Brad DeLong: Worthy reads on equitable growth, April 11–18, 2020

Worthy reads from Equitable Growth:


  1. This seems to me to be 100 percent completely right. Read Jason Furman, “Dealing with the U.S. economic & public health effects of the coronavirus recession compassionately & with an eye on a strong recovery,” in which he writes: “In an economy where consumer spending accounts for 70 percent of GDP, steeply declining aggregate demand is a disaster in the making. The best way to support consumer spending is for the government simply to write checks to individuals. The question for policymakers is not whether, but when and how much … We [must] not allow administrative constraints to slow or prevent the distribution of money at a time when speed is of the essence. Many federal and state agencies suffer with antiquated information technology and are not well-suited to making significant changes to programs at a rapid pace. There are very good ideas, for example, for precisely targeting increased Unemployment Insurance benefits based on income and other factors. But for now, I think Congress took the right approach of simply adding $600 to every weekly benefit check for up to four months. Unemployment benefits will need to be extended, and the next legislation can be refined to include greater complexity in how we provide aid … Far and away the most important economic issue at this moment has been whether to expand and extend the shutdowns across the country due to grave public health concerns … The right question to ask is whether, by taking costly measures now—in particular, preserving social distancing by extending the shutdown to every state—and for longer periods of time, we can avert far more costly measures down the road”

(Data entries)
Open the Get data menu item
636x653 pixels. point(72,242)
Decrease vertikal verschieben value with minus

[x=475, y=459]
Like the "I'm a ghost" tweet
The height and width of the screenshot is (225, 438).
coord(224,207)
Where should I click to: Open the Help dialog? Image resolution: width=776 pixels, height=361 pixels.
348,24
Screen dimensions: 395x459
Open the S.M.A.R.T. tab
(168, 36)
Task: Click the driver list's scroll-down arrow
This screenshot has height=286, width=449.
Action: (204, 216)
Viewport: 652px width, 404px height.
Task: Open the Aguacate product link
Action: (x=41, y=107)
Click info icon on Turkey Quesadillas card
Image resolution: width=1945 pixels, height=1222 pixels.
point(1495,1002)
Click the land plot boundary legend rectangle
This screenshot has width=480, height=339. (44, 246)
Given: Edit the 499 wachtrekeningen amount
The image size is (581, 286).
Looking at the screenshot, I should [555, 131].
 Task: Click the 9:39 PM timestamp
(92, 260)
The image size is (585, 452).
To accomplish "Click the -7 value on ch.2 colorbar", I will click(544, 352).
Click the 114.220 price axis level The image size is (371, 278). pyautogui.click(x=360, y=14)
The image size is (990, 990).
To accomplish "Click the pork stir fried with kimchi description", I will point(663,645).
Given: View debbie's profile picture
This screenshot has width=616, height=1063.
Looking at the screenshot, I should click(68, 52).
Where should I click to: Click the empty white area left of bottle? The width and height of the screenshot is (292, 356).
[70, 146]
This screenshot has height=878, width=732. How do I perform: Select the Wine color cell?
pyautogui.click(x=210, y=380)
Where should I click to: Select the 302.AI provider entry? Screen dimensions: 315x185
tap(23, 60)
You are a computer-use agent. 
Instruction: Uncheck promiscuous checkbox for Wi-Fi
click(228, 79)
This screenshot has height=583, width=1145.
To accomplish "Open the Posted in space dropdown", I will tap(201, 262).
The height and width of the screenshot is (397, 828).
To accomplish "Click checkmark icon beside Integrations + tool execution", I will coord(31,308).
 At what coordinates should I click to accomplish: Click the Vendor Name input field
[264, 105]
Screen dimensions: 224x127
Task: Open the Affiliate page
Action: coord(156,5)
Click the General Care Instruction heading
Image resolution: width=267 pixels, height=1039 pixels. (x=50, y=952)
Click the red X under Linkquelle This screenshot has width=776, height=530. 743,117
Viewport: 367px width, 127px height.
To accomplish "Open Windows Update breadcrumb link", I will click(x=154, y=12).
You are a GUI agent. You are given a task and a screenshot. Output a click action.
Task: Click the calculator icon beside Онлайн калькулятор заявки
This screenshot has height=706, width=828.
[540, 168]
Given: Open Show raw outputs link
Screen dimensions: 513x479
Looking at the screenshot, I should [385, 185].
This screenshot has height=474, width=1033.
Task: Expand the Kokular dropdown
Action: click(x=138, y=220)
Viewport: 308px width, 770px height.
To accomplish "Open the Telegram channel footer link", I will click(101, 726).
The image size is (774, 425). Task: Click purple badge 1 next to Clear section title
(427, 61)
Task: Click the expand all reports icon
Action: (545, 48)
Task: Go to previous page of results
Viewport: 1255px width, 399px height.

- [WORK INSTRUCTIONS]:
1) In the equitable growth reading list, how much did Congress add to every weekly Unemployment Insurance benefit check, and for how long?
2) Continue the equitable growth reading list from its last sentence onward.

- [SET OF ANSWERS]:
1) $600, for up to four months.

2)
  1. Let us take a step back and remember just how large a “lost generation” was generated by the failure to prioritize employment recovery after 2009. Read Jesse Rothstein,” Great Recession’s ‘lost generation’ shows importance of policies to ease next downturn,” in which he writes: “he damage suffered by young workers in recessions lasts throughout their careers. Those who enter the labor market during recessions have permanently lower employment and earnings, even after the economy has recovered. This long-term scarring argues not only for quicker and stronger action to counter recessions when they occur but also for putting in place policies that can be automatically triggered at the first signs of a recession to limit its depth and duration. The Great Recession was the worst downturn since the Great Depression … Unemployment rose by 6.5 percentage points and took nearly 10 years to get back to its prerecession level. Job losses amounted to 8.7 million. Perhaps more importantly, the prime-age employment rate, which measures the percentage of people aged 25–54 who are employed, fell by more than 5 percentage points to its lowest level in 25 years and, despite continuing tightening in the labor market, has not quite fully recovered after 10 years. And yet, the long-term damage, while less visible, will cause more financial and career losses to cohorts of workers who entered the labor market during this period.”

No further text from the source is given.